The policy will impose substantial new costs on plantation companies which already face pressures from fluctuating global markets, sustainability requirements, and increasing labour expenses, the association said in a joint statement on Thursday.

“The association warns that implementing the policy in its entirety could severely affect the operating costs of companies, especially small and medium-sized enterprises,” the statement read.   

Malayan Agricultural Producers Association (MAPA) in the statement pointed out that the policy is “against the fundamental objective of EPF Act 1991”, which is to provide retirement savings for employees.

“Since foreign workers will not work past their retirement age and will return to their own countries after their work contracts ended, it does not qualify them to join EPF scheme in Malaysia,” it said.  

MAPA added that the Act showed that foreign workers may contribute to the EPF subject to the application to the EPF board and their respective employers which mean “it is a voluntary scheme, and it cannot be made compulsory”.  

EPF’s long-term intent misaligned with short-term foreign workforce

The association also raised concerns over a “disconnect between EPF’s long-term savings goals and the typically short-term nature” of foreign employment in Malaysia, noting that foreign workers often stay for only two to four years.

This limited duration means they are unlikely to build meaningful retirement savings, which cannot be accessed until age 55, the association noted.

In addition, the policy could lower foreign workers’ take-home pay, potentially affecting their ability to meet financial obligations and diminishing their motivation to work in Malaysia.

“This reduction in disposable income could create dissatisfaction and impact the industry’s ability to retain workers in an already labour-constrained environment,” it said.

Alternative solutions and phased approach suggested

The Malaysian Estate Owners Association (MEOA) said in the statement that most foreign workers, unlike high-income expatriates, regularly remit earnings to support families back home, making short-term financial benefits more relevant to them than retirement savings.

“Without a streamlined system for accessing savings, foreign workers may find this policy burdensome, as it reduces immediate earnings without providing accessible retirement benefits,” MEOA said.  

The association suggested creating a separate savings fund for foreign workers with flexible withdrawal options, allowing portability across borders.

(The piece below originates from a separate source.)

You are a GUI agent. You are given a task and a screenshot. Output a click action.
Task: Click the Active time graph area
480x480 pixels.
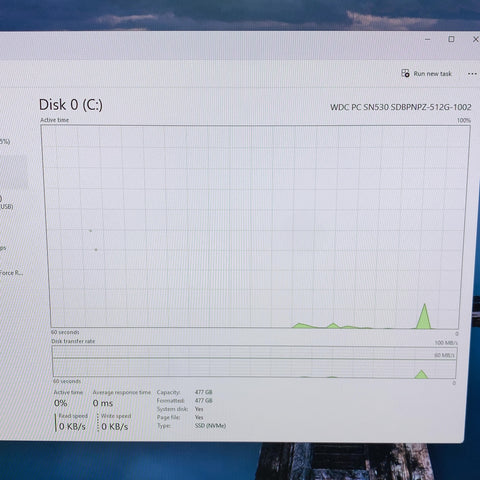pos(256,227)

It also called for policies that reflect the transitional nature of foreign employment and address the challenges foreign workers may face in accessing their savings after they return to their home countries.

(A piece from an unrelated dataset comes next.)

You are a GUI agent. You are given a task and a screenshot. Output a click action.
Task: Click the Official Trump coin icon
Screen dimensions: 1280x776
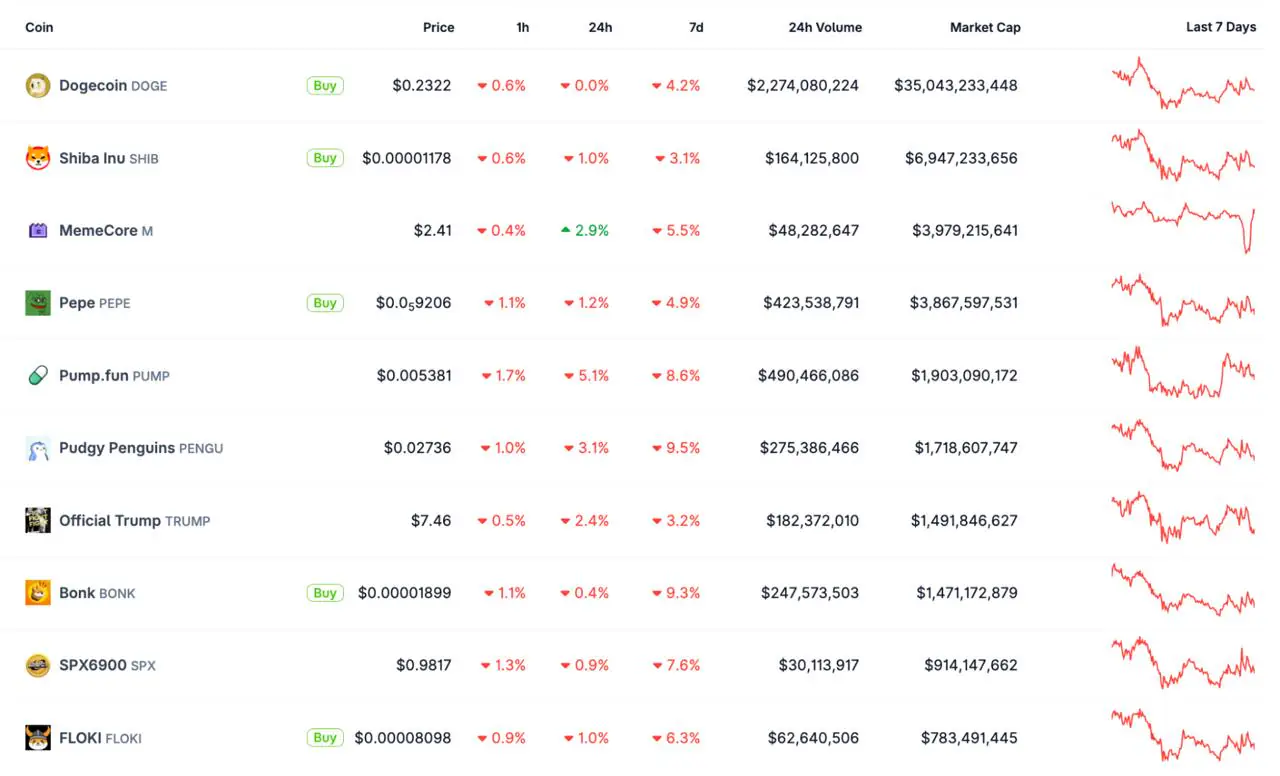(38, 521)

Sarawak Oil Palm Plantation Owners Association (SOPPOA) in the statement urged the government to explore voluntary savings programmes as an alternative, better aligned with foreign workers’ financial goals.

Other organisations in the statement include the Malaysian Palm Oil Association (MPOA), East Malaysia Planters Association (EMPA), Sarawak Dayak Oil Palm Planters Association (DOPPA), and Sabah Employers Consultative Association (SECA).

Call for phased implementation and open dialogue

The association has advocated for a phased implementation of the policy to ease the immediate financial impact on companies, and for engagement with foreign workers and labour-sending countries to gather insights on retirement savings.

They urged the government to facilitate open dialogue with industry representatives and to issue clear guidelines, while considering support measures or exemptions, especially for smaller entities within the palm oil sector.

“With Malaysia under international scrutiny for labour practices, this mandate may amplify negative perceptions, potentially discouraging foreign workers from choosing Malaysia as an employment destination,” it added.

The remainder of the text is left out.